In its own way, I think the Arar intervention was equally bad. But that’s another long story.
And I’m not that impressed by the NSA story bc I’m a cynic and I can think of a reason for everything that is much less stirring. For example, I think it could well be that the program was not changed at all – all the references to bringing it “within the law” etc. IMO likely dealt more with the uses being made of the information than the gathering of the information. You had what seems to have been a contemporaneous meltdown by the FISA court about illegally obtained information being given to the court and threats by the court to pursue perjury charges against “high ranking” doj officials (and Mueller would definitely have been interested in that since he and Ashcroft were likely on the hook for the signatures on the FISA applications that had the court so angry).
the spying program itself, per se.

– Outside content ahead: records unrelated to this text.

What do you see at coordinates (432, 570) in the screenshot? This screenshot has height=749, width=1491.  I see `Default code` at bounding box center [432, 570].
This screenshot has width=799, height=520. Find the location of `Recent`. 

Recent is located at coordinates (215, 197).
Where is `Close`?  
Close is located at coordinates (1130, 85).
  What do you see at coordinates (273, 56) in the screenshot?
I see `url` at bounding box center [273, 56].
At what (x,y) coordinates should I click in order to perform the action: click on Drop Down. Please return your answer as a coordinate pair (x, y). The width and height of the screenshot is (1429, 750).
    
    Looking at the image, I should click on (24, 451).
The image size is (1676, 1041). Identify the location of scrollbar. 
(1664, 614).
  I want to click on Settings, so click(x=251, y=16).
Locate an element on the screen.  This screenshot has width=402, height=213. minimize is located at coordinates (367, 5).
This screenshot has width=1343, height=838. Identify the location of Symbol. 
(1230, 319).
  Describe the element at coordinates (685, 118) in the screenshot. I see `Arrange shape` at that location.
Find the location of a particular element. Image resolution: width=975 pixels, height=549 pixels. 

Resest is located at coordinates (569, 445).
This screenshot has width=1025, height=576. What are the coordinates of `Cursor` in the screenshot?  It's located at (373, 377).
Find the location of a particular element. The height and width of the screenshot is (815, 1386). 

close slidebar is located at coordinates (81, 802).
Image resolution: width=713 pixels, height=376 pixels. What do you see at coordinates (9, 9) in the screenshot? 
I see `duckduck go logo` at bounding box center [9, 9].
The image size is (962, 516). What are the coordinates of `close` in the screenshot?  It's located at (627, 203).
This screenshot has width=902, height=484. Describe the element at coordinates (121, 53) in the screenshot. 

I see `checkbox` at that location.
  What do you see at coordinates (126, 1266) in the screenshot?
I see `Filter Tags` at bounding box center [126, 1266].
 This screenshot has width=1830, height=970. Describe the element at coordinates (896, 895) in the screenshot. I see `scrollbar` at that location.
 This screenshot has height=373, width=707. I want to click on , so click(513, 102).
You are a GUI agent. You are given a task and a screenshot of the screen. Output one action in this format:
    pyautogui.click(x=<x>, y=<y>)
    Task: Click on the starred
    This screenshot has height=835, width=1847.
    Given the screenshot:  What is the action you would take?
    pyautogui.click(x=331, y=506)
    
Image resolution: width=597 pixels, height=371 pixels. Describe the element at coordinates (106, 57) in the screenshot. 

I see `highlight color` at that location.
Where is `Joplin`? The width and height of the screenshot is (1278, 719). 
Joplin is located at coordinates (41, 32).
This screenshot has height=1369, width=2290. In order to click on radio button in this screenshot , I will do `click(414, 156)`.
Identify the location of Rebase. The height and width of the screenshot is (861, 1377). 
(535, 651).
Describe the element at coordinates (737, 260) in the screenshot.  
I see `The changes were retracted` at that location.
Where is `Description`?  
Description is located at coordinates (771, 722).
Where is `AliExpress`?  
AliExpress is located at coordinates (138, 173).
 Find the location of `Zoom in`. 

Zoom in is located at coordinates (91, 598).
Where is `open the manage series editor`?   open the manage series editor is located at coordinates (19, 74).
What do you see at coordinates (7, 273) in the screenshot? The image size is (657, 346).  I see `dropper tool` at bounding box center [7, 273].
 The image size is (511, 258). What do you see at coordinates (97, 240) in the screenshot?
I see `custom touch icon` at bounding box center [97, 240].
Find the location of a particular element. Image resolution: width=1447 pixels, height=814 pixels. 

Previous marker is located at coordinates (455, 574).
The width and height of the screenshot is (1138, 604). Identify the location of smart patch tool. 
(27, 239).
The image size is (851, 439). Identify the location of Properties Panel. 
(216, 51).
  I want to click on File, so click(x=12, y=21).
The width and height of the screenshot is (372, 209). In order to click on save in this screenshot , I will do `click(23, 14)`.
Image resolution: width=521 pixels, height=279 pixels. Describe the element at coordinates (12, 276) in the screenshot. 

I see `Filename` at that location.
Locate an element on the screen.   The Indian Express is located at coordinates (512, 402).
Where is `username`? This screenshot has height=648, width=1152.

I don’t thi
Thank you all so much for this conversation.
thank you mary (and everyone else who has participated in this extended conversation)….
i am willing to give comey (tenatively) the benefit of the doubt wrt to the nsa story because of LHP’s intervention.
but i also can’t see any way to excuse his actions (especially his later actions) in the padilla case and, as mary rightly points out, the arar case.
there’s something else i want to add, that hasn’t been discussed so much…..
i’m a middled aged white women who has spent all her life (so far) in the middle class (it is much worse if you’re poor and black)…. and yet, my experience with law enforcement in this country has been, on balance, bad.
and i’m not a life long activist – the first time i ever participated in any kind of protest was 2002 when i attended a silent peace vigil… at which i was photographed by the police (they went down the line doing head shots for identification purposes) while marchers went by yelling and taunting us. the marchers were ignored by the police.
later, during a city council meeting, the chief of police said it was necessary to identify us and keep records of us because we were a potential threat to society… and it was inferred that we were potential terrorists. this was in MA – not some red state. it was the aclu that stood up for us – not any government entity.
in 2003, i went to miami for the ftaa meeting and protests. while volunteering as a legal observer for the national lawyers guild (ianal) i was tear gassed, pepper sprayed and saw young people beaten bloody and hundreds of rounds of rubber bullets fired indiscriminately into a crowd. for a time, i was detained and threatened with arrest if i tried to leave – although i had done nothing wrong (we were told it was for our own “protection”). union reps were able to negotiate our release.
when i returned to where i was staying – i watched the miami police chief on tv tell the most outrageous lies (and i knew they were lies from my own first hand experience) to the citizens of miami (mostly about the dangerous anarchists).
i could go on and on… (like the time the fbi called a nationwide terror alert because the room mates of a friend of mine were showing a movie)
the point i want to make, is that i have had reason to fear my own government – and many, many people have experiences far, far worse than the small ones i’ve had.
i depend on people like comey to protect me from out of control “law enforcement”. i don’t have the financial resources to pay legal fees, i don’t have social or political power to protect me. it could be that some day, all that stands between me and a very bad experience is someone like comey who’s not supposed to detain or prosecute someone unjustly – just because his boss told him too. comey’s actions in the padilla and arar cases undermine my ability to “trust the system” (and it doesn’t help when his actions in these cases are defended in ways i don’t understand by other lawyers).
i grew up being taught that the police, and the courts were where i should look to find justice. but, these last few years i learned (belatedly) that frequently isn’t so. (black friends have welcomed me to their world).
this is sad. i don’t want to feel this way. i want to go back to “trusting the system”.
to me, people like Lt. Cmdr. Matthew Diaz and Lt. Cmdr. Charles Swift and organizations like the aclu, nlg, and ccr are the heros – not Jim Comey.